• **Extracted records**:
* * * * *

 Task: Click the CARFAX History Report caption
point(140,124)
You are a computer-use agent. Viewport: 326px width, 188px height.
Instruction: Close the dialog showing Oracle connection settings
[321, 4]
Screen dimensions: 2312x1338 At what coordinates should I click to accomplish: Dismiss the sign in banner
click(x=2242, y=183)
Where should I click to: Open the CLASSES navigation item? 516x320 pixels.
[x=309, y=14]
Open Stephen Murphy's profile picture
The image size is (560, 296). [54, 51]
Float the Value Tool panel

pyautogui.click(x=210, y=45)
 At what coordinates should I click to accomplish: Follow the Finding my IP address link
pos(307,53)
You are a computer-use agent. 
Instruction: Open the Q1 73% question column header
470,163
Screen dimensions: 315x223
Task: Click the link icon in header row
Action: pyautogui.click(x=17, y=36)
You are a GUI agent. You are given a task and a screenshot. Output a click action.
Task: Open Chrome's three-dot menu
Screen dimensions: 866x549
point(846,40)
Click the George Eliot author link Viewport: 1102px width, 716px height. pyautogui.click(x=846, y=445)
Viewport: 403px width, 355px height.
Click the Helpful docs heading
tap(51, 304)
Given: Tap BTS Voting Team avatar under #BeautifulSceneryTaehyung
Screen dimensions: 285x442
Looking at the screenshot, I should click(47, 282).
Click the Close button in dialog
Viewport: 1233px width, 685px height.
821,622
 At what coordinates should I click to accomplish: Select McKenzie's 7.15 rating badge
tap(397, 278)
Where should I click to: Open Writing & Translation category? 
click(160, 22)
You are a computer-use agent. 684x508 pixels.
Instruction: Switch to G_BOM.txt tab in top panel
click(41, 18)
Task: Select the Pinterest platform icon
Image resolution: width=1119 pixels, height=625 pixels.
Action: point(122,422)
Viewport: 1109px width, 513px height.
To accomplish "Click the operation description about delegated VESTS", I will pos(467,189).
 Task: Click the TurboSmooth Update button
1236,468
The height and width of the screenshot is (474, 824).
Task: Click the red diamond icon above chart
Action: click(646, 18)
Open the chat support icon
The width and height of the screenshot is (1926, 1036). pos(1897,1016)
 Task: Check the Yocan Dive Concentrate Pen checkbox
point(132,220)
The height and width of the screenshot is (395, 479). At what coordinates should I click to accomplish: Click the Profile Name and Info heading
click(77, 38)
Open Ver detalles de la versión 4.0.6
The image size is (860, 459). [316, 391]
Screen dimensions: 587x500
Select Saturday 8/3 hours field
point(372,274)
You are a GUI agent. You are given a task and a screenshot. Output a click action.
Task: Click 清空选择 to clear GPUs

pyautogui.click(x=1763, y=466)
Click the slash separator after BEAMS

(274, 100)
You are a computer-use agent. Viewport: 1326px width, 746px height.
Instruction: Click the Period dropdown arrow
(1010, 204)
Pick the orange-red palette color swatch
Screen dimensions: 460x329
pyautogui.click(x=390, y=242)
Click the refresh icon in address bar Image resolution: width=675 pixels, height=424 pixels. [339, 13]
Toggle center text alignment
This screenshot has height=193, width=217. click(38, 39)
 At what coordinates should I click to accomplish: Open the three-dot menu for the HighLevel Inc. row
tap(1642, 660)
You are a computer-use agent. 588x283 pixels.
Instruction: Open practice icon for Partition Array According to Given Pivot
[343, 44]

* * * * *

• **GIVEN EXERCISE**: Output every line of the records above as a JSON list of strings, one string per line and no blank lines.

• **FULL RESPONSE**:
[
  " Task: Click the CARFAX History Report caption",
  "point(140,124)",
  "You are a computer-use agent. Viewport: 326px width, 188px height.",
  "Instruction: Close the dialog showing Oracle connection settings",
  "[321, 4]",
  "Screen dimensions: 2312x1338 At what coordinates should I click to accomplish: Dismiss the sign in banner",
  "click(x=2242, y=183)",
  "Where should I click to: Open the CLASSES navigation item? 516x320 pixels.",
  "[x=309, y=14]",
  "Open Stephen Murphy's profile picture",
  "The image size is (560, 296). [54, 51]",
  "Float the Value Tool panel",
  "pyautogui.click(x=210, y=45)",
  " At what coordinates should I click to accomplish: Follow the Finding my IP address link",
  "pos(307,53)",
  "You are a computer-use agent. ",
  "Instruction: Open the Q1 73% question column header",
  "470,163",
  "Screen dimensions: 315x223",
  "Task: Click the link icon in header row",
  "Action: pyautogui.click(x=17, y=36)",
  "You are a GUI agent. You are given a task and a screenshot. Output a click action.",
  "Task: Open Chrome's three-dot menu",
  "Screen dimensions: 866x549",
  "point(846,40)",
  "Click the George Eliot author link Viewport: 1102px width, 716px height. pyautogui.click(x=846, y=445)",
  "Viewport: 403px width, 355px height.",
  "Click the Helpful docs heading",
  "tap(51, 304)",
  "Given: Tap BTS Voting Team avatar under #BeautifulSceneryTaehyung",
  "Screen dimensions: 285x442",
  "Looking at the screenshot, I should click(47, 282).",
  "Click the Close button in dialog",
  "Viewport: 1233px width, 685px height.",
  "821,622",
  " At what coordinates should I click to accomplish: Select McKenzie's 7.15 rating badge",
  "tap(397, 278)",
  "Where should I click to: Open Writing & Translation category? ",
  "click(160, 22)",
  "You are a computer-use agent. 684x508 pixels.",
  "Instruction: Switch to G_BOM.txt tab in top panel",
  "click(41, 18)",
  "Task: Select the Pinterest platform icon",
  "Image resolution: width=1119 pixels, height=625 pixels.",
  "Action: point(122,422)",
  "Viewport: 1109px width, 513px height.",
  "To accomplish \"Click the operation description about delegated VESTS\", I will pos(467,189).",
  " Task: Click the TurboSmooth Update button",
  "1236,468",
  "The height and width of the screenshot is (474, 824).",
  "Task: Click the red diamond icon above chart",
  "Action: click(646, 18)",
  "Open the chat support icon",
  "The width and height of the screenshot is (1926, 1036). pos(1897,1016)",
  " Task: Check the Yocan Dive Concentrate Pen checkbox",
  "point(132,220)",
  "The height and width of the screenshot is (395, 479). At what coordinates should I click to accomplish: Click the Profile Name and Info heading",
  "click(77, 38)",
  "Open Ver detalles de la versión 4.0.6",
  "The image size is (860, 459). [316, 391]",
  "Screen dimensions: 587x500",
  "Select Saturday 8/3 hours field",
  "point(372,274)",
  "You are a GUI agent. You are given a task and a screenshot. Output a click action.",
  "Task: Click 清空选择 to clear GPUs",
  "pyautogui.click(x=1763, y=466)",
  "Click the slash separator after BEAMS",
  "(274, 100)",
  "You are a computer-use agent. Viewport: 1326px width, 746px height.",
  "Instruction: Click the Period dropdown arrow",
  "(1010, 204)",
  "Pick the orange-red palette color swatch",
  "Screen dimensions: 460x329",
  "pyautogui.click(x=390, y=242)",
  "Click the refresh icon in address bar Image resolution: width=675 pixels, height=424 pixels. [339, 13]",
  "Toggle center text alignment",
  "This screenshot has height=193, width=217. click(38, 39)",
  " At what coordinates should I click to accomplish: Open the three-dot menu for the HighLevel Inc. row",
  "tap(1642, 660)",
  "You are a computer-use agent. 588x283 pixels.",
  "Instruction: Open practice icon for Partition Array According to Given Pivot",
  "[343, 44]"
]